Das achte Leben – Jahrhundertroman mit georgischem Hintergrund

„Ein Buch muß die Axt sein für das gefrorene Meer in uns“ ist von Franz Kafka überliefert. Darf’s vielleicht auch ein Hammer sein? möchte ich kess fragen, nachdem dieser 1275-Seiten-Wälzer 8 Wochen lang Lesefutter und schwer zu handhabendes Gewicht für mich war. Das Buch „Das achte Leben“ von Nino Haratischwili ist aber insgesamt ein Schwergewicht. Als Deutschlehrer, der kürzlich zwei besonders lernwillige Schülerinnen aus Georgien unterrichtet hat, wundert es mich auch nicht mehr, wie kurz nach ihrer Einreise Haratischwili zu der Zweitsprache Deutsch für ihren Roman gegriffen hat. (Da kann ich auch gerne über das ungeliebte beinhalten hinwegsehen.)

Der Inhalt kann nur in groben Zügen skizziert werden: Eine Familiengeschichte in Georgien, die die Autorin etwa 1900 beginnen lässt, reicht bis in die fast unmittelbare Gegenwart mit erneuter Unabhängigkeit des Staates Georgien hinein. Damit sind all’ die Jahre von Stalins Terror, die Leiden im Zweiten Weltkrieg, die Agonie der Breschnew-Jahre und die inneren Fehden im neuen Staat Georgien umfasst. Die Geschichte der Familie Jashi vollzieht sich vor diesem Tableau. Sie startet recht harmonisch, wenn der Stammvater der Erzählung als Schokoladenfabrikant den wirtschaftlichen Erfolg der Familie begründet. Dessen Kakao-/Schokoladenrezept ist allerdings so wirkmächtig, dass den wenigen, denen die Weitergabe des Geheimrezeptes anvertraut wird, äußerste Zurückhaltung und Verschwiegenheit verordnet wird. die besondere und nicht nur heilsame Wirkung des Kakaotrunks nur mit Bedacht zu gebrauchen. (Das ist eine kleine Anleihe an den Magischen Realismus.)

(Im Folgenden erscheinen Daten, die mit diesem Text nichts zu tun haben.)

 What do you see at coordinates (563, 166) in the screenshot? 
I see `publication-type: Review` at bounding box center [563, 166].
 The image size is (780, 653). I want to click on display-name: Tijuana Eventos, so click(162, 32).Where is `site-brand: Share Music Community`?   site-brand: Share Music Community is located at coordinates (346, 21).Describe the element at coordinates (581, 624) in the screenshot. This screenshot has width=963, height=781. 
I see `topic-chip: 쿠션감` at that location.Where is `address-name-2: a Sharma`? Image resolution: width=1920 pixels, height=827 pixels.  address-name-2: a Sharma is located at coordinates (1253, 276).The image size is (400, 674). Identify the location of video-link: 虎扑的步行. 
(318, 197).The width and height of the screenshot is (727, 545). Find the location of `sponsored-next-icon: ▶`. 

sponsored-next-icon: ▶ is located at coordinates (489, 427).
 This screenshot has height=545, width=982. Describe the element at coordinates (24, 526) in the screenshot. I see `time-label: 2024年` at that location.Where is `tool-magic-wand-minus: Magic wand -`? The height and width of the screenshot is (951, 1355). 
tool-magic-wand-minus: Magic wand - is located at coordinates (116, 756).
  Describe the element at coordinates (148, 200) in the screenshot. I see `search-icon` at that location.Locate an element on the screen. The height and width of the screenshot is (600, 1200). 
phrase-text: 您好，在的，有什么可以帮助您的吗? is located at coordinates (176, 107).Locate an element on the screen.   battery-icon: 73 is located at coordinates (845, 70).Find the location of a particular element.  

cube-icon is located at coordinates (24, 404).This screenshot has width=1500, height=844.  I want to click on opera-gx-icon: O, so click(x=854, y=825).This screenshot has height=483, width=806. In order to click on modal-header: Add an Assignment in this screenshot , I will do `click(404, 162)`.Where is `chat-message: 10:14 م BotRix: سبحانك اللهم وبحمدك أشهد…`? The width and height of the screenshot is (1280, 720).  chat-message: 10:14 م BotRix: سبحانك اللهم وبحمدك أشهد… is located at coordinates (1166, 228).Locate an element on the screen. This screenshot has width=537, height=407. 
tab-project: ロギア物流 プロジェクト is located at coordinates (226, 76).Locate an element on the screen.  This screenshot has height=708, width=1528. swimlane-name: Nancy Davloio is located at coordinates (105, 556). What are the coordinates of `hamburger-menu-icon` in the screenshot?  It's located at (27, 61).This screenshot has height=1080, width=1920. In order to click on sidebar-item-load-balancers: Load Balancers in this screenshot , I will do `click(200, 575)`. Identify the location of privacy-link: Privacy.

Den Roman durchzieht eine eigentümliche Wehmut: Obwohl die familiäre Verbindung untereinander von keinem der Protagonisten geleugnet wird, wird doch eher gegen einander agiert: Wer was werden soll und darf, wird oft im Kleinkrieg ausgetragen. Dazu kommt, dass ein totalitärer Staat und die Entbehrungen der Kriegszeit weitere Einschränkungen für die individuelle Entfaltung mit sich bringen. Ein Totschlag aus Notwehr schließlich bringt eine der Töchter ins westliche Ausland, wo sie aber weiterhin unter der Aufsicht des Bruders bleibt.

Je weniger greifbar im direkten Gegenüber das Familienmitglied ist, um so größer ist der Wunsch der Kinder der nachgeborenen Generation, sich die familiären Vor-Bilder anzueignen. Diese Suchbewegung hält bis zum Ende des Romans an: Brilka, der der Roman gewidmet ist, lässt 12jährig ihre Reisegruppe in Amsterdam im Stich und versucht auf eigene Faust nach Wien zu kommen. Sie will sich die Rechte an den Songs ihrer Tante sichern, um eigene Choreographien zu diesen zu entwickeln. Brilka bleibt – für mich ein Novum – ein eigenes Buch aus leeren Blättern vorbehalten, das offenbar das noch nicht abgeschlossene Leben dieser (vielleicht realen?) Person symbolisiert. Wieviel eigene Geschichte von Haratischwili bei diesem Roman Pate stand, bleibt aber glücklicherweise offen. Dass der Roman in Berlin endet, haben Autorin und Brilka und Niza jedenfalls gemein.

Fazit: Good value for the money, ein Roman, der zügig gelesen werden sollte, weil sonst das sehr umfangreiche Personal den Überblick gefährdet. (Es gibt allerdings einen Personenstammbaum in der Umschlagklappe.) Faszinierend die Verbindung von georgisch-russischer Zeitgeschichte und Familiengeschichte. Was wissen wir hier im Westen schon vom Leben im Osten?